AVAILABLE DATA:

# # # # #

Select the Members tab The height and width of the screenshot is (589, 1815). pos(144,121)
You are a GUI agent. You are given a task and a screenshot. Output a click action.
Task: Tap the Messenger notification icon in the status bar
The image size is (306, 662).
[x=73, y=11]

# # # # #

TO DO: Filter the records down to the lines containing the word "screenshot", and copy those.

SOLUTION FOR THIS TASK:
Select the Members tab The height and width of the screenshot is (589, 1815). pos(144,121)
You are a GUI agent. You are given a task and a screenshot. Output a click action.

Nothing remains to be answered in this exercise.